Exercise. Continue the forum post about the error raised while training a teacher on the lego data, starting right after its last line and not from the items.
**** Selected extract
When I use the command (python3 train.py --root_dir $ROOT_DIR/lego --exp_name lego --num_epochs 30 --batch_size 16384 --lr 2e-2 --eval_lpips --num_gpu 4 ) while training a teacher, the following error is reported:

Training: 0it [00:00, ?it/s]Traceback (most recent call last):
File "train.py", line 427, in
trainer.fit(system, ckpt_path=hparams.ckpt_path)
File "/home/nvidia/anaconda3/envs/ngp_pl/lib/python3.8/site-packages/pytorch_lightning/trainer/trainer.py", line 696, in fit
self._call_and_handle_interrupt(
File "/home/nvidia/anaconda3/envs/ngp_pl/lib/python3.8/site-packages/pytorch_lightning/trainer/trainer.py", line 650, in _call_and_handle_interrupt
return trainer_fn(*args, **kwargs)
********
**** Material shown
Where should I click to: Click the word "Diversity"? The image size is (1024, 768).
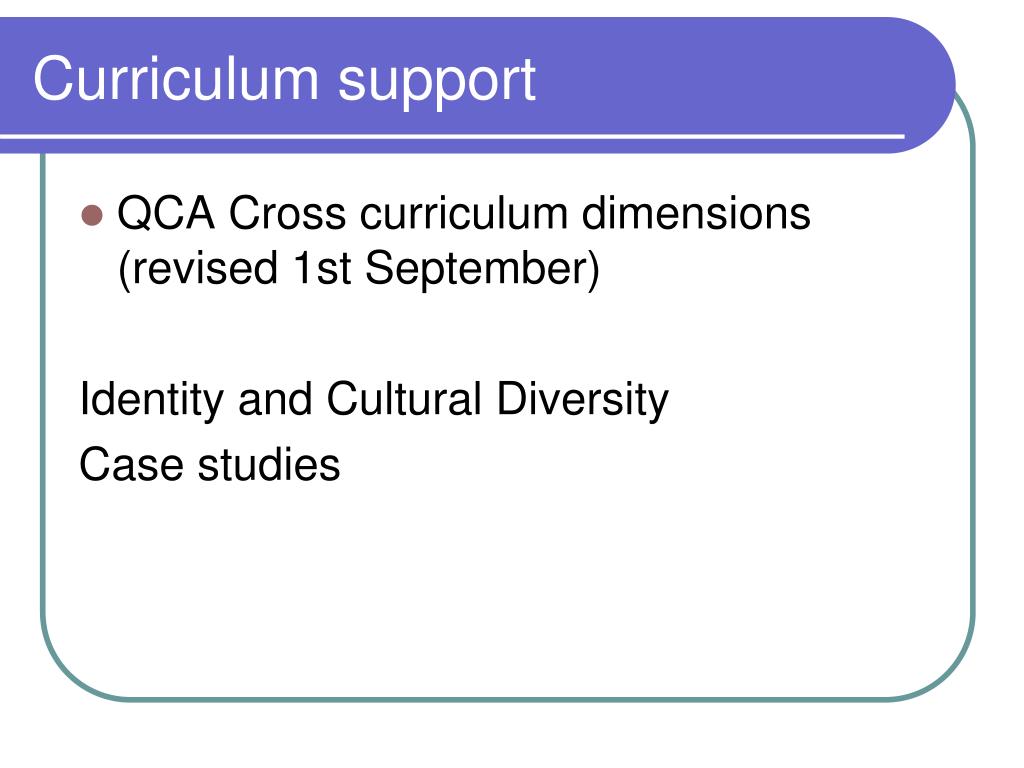point(583,401)
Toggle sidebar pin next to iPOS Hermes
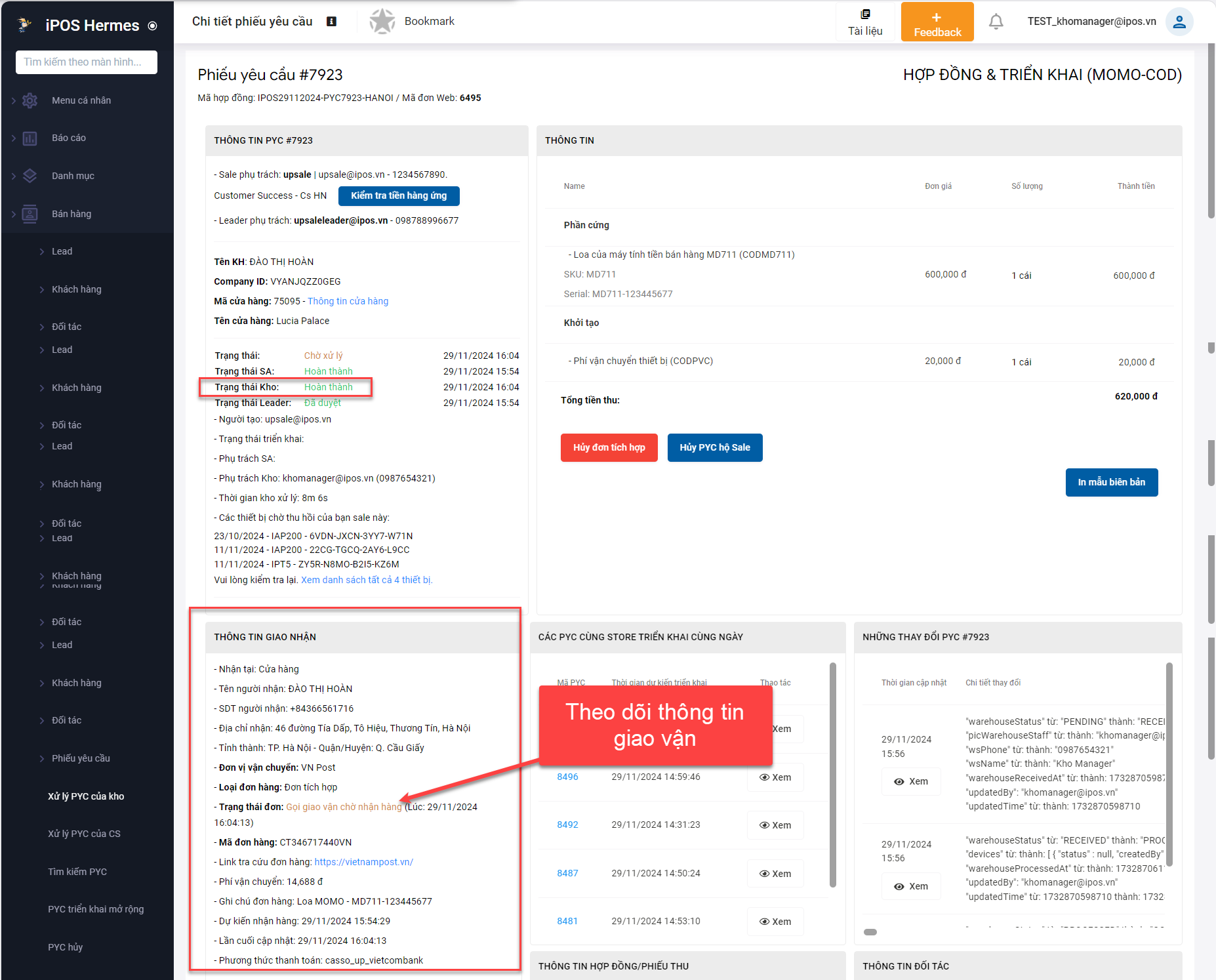This screenshot has height=980, width=1216. (153, 26)
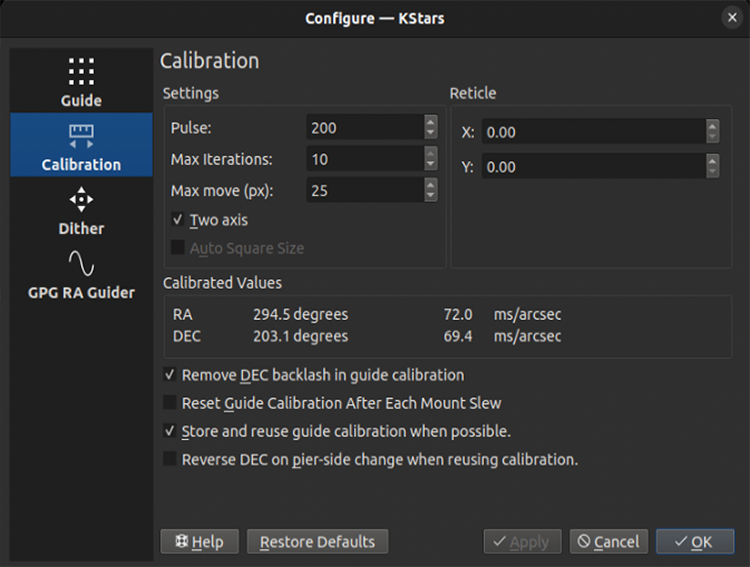Increase Reticle Y value with up arrow
This screenshot has width=750, height=567.
(x=712, y=161)
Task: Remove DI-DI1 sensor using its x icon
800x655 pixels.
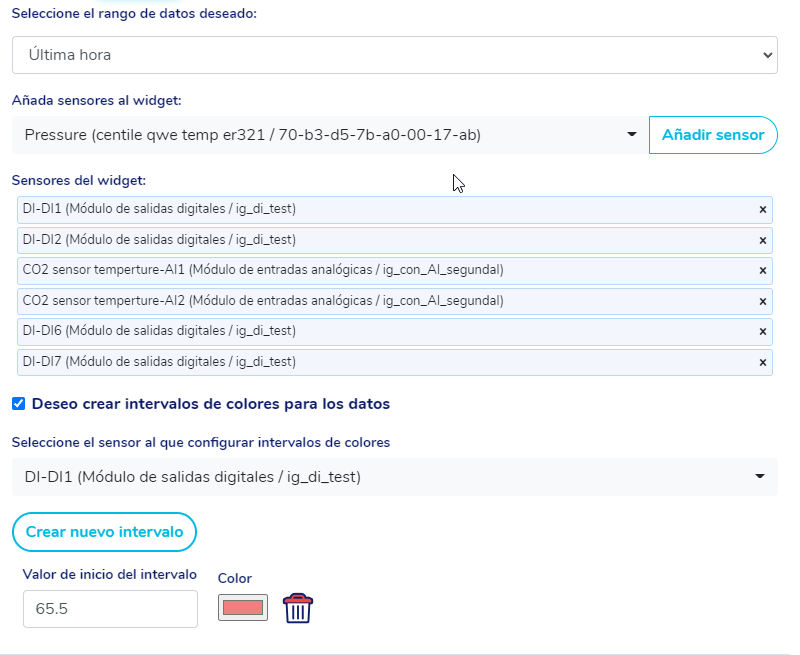Action: pos(762,210)
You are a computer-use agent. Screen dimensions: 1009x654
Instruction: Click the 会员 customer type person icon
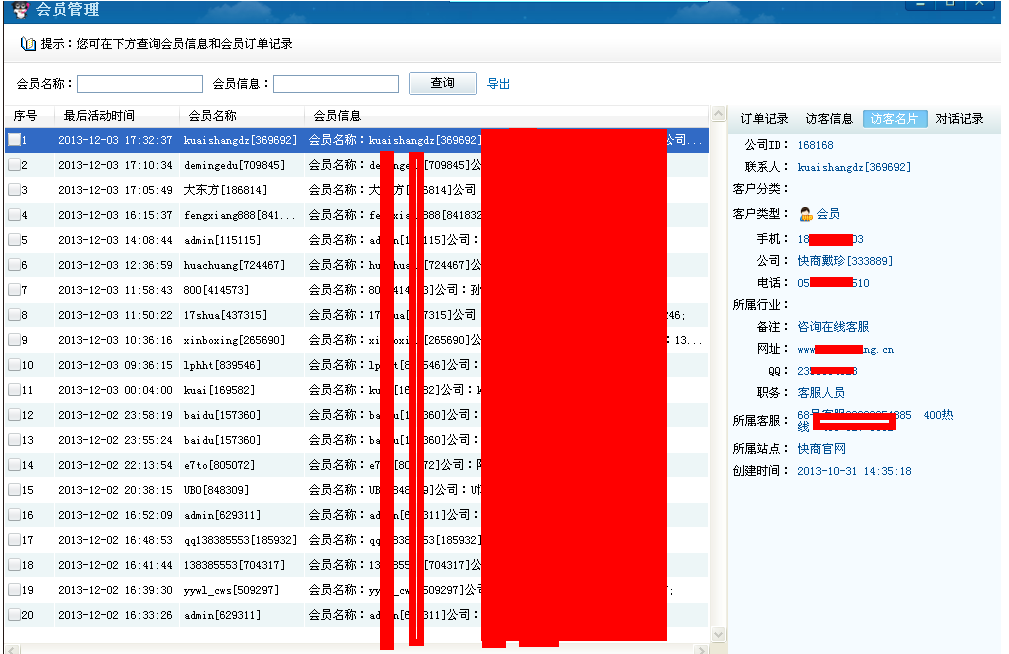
********
Output of the task.
File "/home/nvidia/anaconda3/envs/ngp_pl/lib/python3.8/site-packages/pytorch_lightning/trainer/trainer.py", line 735, in _fit_impl
results = self._run(model, ckpt_path=self.ckpt_path)
File "/home/nvidia/anaconda3/envs/ngp_pl/lib/python3.8/site-packages/pytorch_lightning/trainer/trainer.py", line 1166, in _run
results = self._run_stage()
File "/home/nvidia/anaconda3/envs/ngp_pl/lib/python3.8/site-packages/pytorch_lightning/trainer/trainer.py", line 1252, in _run_stage
return self._run_train()
File "/home/nvidia/anaconda3/envs/ngp_pl/lib/python3.8/site-packages/pytorch_lightning/trainer/trainer.py", line 1283, in _run_train
self.fit_loop.run()
File "/home/nvidia/anaconda3/envs/ngp_pl/lib/python3.8/site-packages/pytorch_lightning/loops/loop.py", line 195, in run
self.on_run_start(*args, **kwargs)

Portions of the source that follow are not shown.